The amendments had applied retrospectively and mandated sending a person to prison for three years even as it empowered the Centre to confiscate “any property” subject to a benami transaction.
In an oral mentioning, Solicitor General Tushar Mehta said the judgment tended to apply to provisions in the benami law which were not even under challenge. Mr. Mehta said the judgment had widespread ramifications as lower courts are striking down cases on the basis of the apex court judgment.
The 2022 judgment had declared Sections 3(2) and 5 introduced through the Benami Transactions (Prohibition) Amendment Act of 2016. The 2016 law had amended the original Benami Act of 1988. It had expanded the 1988 Act to 72 Sections from a mere nine Sections.

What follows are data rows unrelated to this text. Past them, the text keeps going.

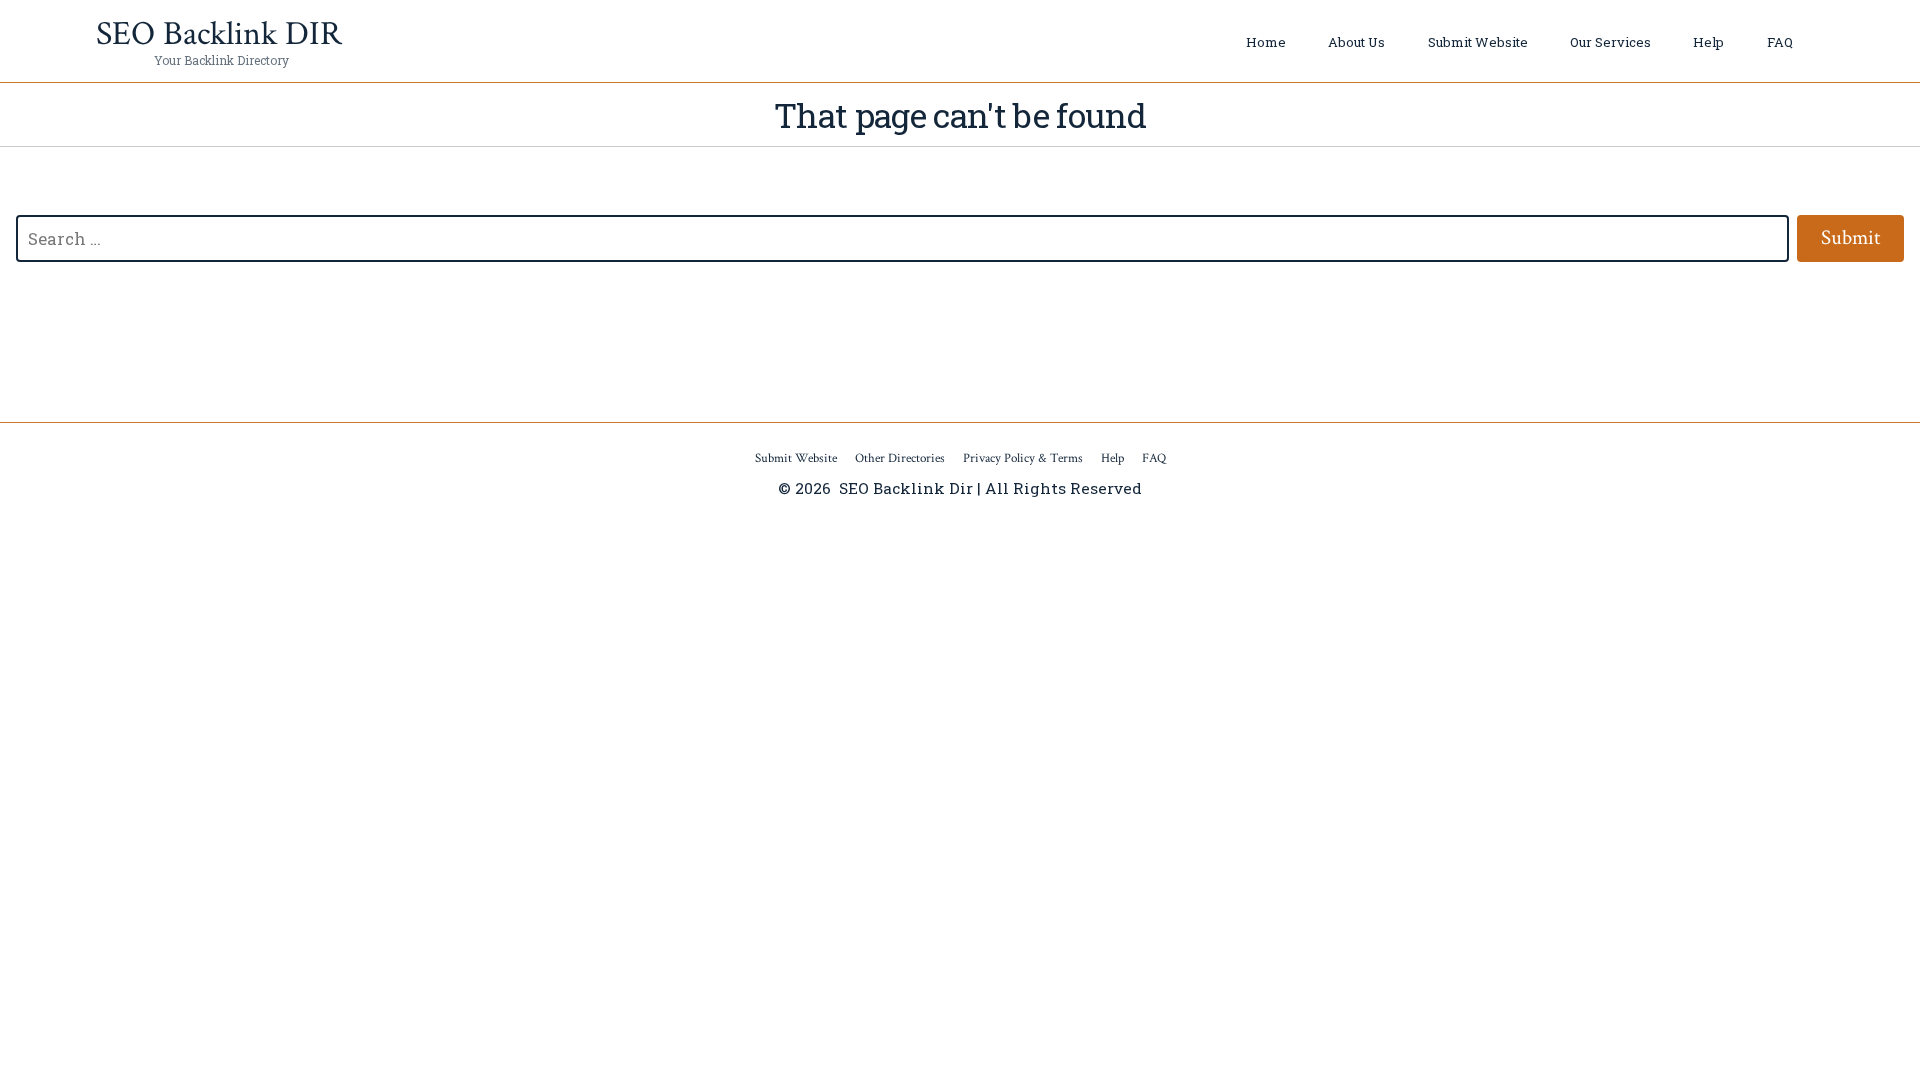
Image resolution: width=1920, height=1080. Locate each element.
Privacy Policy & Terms (1023, 458)
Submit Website (1478, 42)
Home (1266, 42)
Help (1708, 42)
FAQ (1780, 42)
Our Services (1610, 42)
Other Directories (900, 458)
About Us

Section 3(2) had provided for punishment of three years’ imprisonment for those who had entered into benami transactions between September 5, 1988 to October 25, 2016. That is, a person could have been sent behind bars for a benami transaction entered into 28 years before the section even came into existence. The court had held that the provision violated Article 20(1) of the Constitution.
Article 20(1) mandates that no person should be convicted of an offence which was not in force “at the time of the commission of the act charged as an offence”. Section 5 of the 2016 Amendment Act had said that “any property, which is subject matter of benami transaction, shall be liable to be confiscated by the Central Government”. The court had held that this provision cannot be applied retrospectively.

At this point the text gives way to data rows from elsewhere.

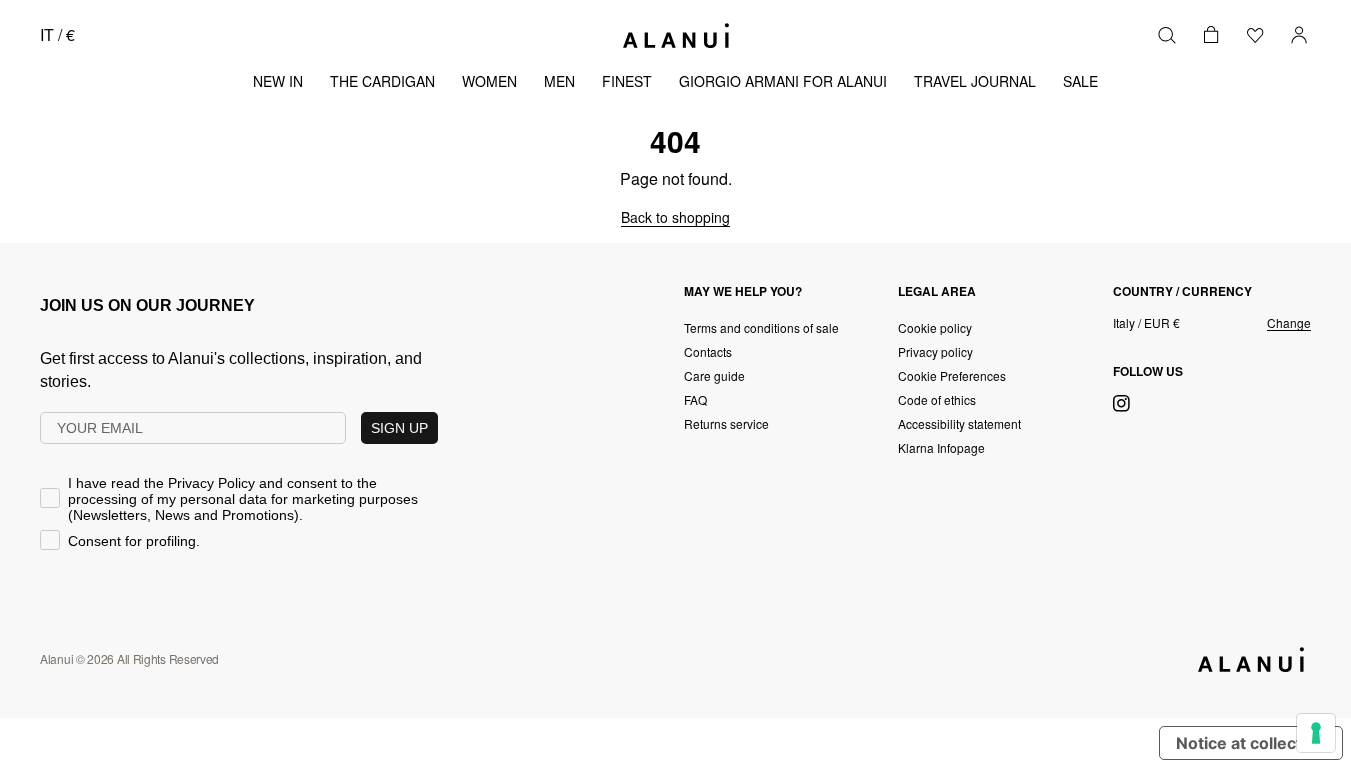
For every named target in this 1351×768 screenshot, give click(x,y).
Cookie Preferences (952, 375)
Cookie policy (935, 327)
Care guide (714, 375)
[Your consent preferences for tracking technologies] (1316, 733)
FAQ (695, 399)
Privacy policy (935, 351)
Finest (627, 81)
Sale (1080, 81)
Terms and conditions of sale (761, 327)
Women (489, 81)
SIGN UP (399, 428)
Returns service (726, 423)
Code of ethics (937, 399)
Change (1289, 323)
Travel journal (975, 81)
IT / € (57, 34)
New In (278, 81)
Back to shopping (675, 217)
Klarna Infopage (941, 447)
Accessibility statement (959, 423)
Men (559, 81)
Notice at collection (1251, 743)
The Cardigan (382, 81)
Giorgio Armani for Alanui (783, 81)
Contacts (708, 351)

The judgment had dismissed the government’s version that forfeiture, acquisition and confiscation of property under the 2016 Act was not in the nature of prosecution and cannot be restricted under Article 20.
The court had observed that the 2016 Act condemned not only transactions which were traditionally denominated as ‘benami’ but rather a “new class of fictitious and sham transactions”. It had said the intention of the Parliament was to condemn property acquired from ill-gotten wealth.
The court had explained that the 2016 Act contemplated an “in rem forfeiture”, by which the taint of entering into a benami transaction is transposed to the asset itself”.
“When such a taint is being created not on the individual, but on the property itself, a retroactive law would characterise itself as punitive for condemning the proceeds of sale which may also involve legitimate means of addition of wealth,” the judgment had said.
The court had also noted that the Act also granted extensive powers of discovery, inspection, compelling attendance, compelling production of documents to officials. It also empowered authorities to take the assistance of police officers, custom officers, income tax officers, etc, for furnishing information.
“It is also necessary to note that a person who supplies false information before any authority, is subjected to rigorous imprisonment of up to five years under Section 54 of the 2016 Act,” the court had highlighted. The court had dismissed the government’s contentions that the 2016 Act was merely procedural in nature. It said the provisions were substantive on the other hand.
“Authorities concerned cannot initiate or continue criminal prosecution or confiscation proceedings for transactions entered into prior to the coming into force of the 2016 Act, viz., October 25, 2016. As a consequence, all such prosecutions or confiscation proceedings shall stand quashed,” the Supreme Court had directed.